Seccomp in Kubernetes: What It Is and How to Use It

In this blog, you will learn what Seccomp is and explore practical examples of using custom Seccomp profiles with Kubernetes.

By the end of this blog, you will know:

What is seccomp
What is a seccomp profile
How to use seccomp with Docker
How to use seccomp with Kubernetes pods

What is Seccomp?

System calls are how user-space programs interact with the Linux kernel.

Seccomp (Secure Computing Model) is a security layer in the Linux kernel introduced in 2005 that restricts the system calls a process can make (pre-container era).

It may sound similar to Linux capabilities. However, Seccomp is more flexible as it allows filtering individual system calls. (Usually, both are used)

It essentially creates a sandbox that limits what actions a program can perform.

A common example where Seccomp is used is in container runtimes (e.g., containerd, CRI-O, etc.).

For example, Docker, by default, applies a Seccomp filter to containers, which blocks a significant number of system calls not necessary for typical container operations.

How does Seccomp work?

Seccomp uses Linux’s seccomp-bpf (Berkeley Packet Filter) mechanism that filters syscalls using predefined rules.

💡

BPF : Originally used for network packet filtering, BPF is now a general-purpose filtering mechanism in the Linux kernel.

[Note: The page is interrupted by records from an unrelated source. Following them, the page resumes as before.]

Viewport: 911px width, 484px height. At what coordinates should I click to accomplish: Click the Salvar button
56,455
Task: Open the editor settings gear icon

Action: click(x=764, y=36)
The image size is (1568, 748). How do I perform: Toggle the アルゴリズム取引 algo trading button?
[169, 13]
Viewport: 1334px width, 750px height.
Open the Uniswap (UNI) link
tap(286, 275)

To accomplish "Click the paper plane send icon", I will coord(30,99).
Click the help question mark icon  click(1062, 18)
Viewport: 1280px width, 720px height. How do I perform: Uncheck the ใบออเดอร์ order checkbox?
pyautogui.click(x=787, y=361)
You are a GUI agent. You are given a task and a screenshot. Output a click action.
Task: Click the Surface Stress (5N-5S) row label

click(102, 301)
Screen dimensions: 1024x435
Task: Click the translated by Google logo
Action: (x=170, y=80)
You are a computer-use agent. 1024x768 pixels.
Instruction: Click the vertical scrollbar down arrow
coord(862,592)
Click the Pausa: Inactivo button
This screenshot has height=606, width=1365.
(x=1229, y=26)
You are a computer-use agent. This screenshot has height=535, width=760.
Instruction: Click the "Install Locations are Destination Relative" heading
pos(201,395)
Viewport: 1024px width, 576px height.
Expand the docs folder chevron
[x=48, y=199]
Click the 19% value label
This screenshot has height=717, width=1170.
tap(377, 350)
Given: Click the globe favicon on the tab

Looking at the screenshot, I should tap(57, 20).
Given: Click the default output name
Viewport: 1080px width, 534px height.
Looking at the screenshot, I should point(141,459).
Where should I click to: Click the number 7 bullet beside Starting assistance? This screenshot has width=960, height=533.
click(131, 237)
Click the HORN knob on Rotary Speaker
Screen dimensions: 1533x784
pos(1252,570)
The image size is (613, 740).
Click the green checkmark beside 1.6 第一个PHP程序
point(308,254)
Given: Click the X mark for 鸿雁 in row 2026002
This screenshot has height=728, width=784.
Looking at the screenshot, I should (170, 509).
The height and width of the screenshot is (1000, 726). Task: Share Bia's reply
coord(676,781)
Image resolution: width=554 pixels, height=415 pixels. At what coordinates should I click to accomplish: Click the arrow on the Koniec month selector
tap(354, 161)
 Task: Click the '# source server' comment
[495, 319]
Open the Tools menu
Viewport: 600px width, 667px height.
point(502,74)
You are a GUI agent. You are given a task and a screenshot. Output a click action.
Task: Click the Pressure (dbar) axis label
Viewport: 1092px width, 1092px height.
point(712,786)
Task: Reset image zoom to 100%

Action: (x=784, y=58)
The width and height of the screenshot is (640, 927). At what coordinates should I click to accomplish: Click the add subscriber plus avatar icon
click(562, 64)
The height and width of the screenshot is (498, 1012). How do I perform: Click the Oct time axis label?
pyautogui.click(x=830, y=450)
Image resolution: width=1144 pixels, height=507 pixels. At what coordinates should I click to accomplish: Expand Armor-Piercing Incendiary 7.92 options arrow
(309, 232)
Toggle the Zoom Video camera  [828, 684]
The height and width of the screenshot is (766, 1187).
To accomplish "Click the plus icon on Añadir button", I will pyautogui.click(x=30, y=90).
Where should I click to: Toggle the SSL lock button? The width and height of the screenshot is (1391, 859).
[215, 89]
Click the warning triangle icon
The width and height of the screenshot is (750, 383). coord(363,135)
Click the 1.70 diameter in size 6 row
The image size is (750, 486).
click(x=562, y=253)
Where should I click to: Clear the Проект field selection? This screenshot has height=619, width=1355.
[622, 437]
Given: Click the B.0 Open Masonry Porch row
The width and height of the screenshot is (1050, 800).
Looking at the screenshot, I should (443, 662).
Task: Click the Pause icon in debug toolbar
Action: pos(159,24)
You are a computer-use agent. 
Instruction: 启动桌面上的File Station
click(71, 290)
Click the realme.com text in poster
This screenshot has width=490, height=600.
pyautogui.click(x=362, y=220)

The container makes syscalls directly to the kernel entry point
The container runtime translates the seccomp profile JSON into a BPF program
The runtime attaches this BPF program to the container's process during container creation
When the container makes syscalls, they get filtered by the seccomp BPF program
Allowed syscalls proceed to kernel execution, while blocked ones return an error

Seccomp Profile

To create a predefined seccomp rule, you need to define a seccomp profile in a JSON file.

For example, here is a simple seccomp profile that allows read, write, and exit syscalls but blocks chmod syscall with a "Permission denied" error.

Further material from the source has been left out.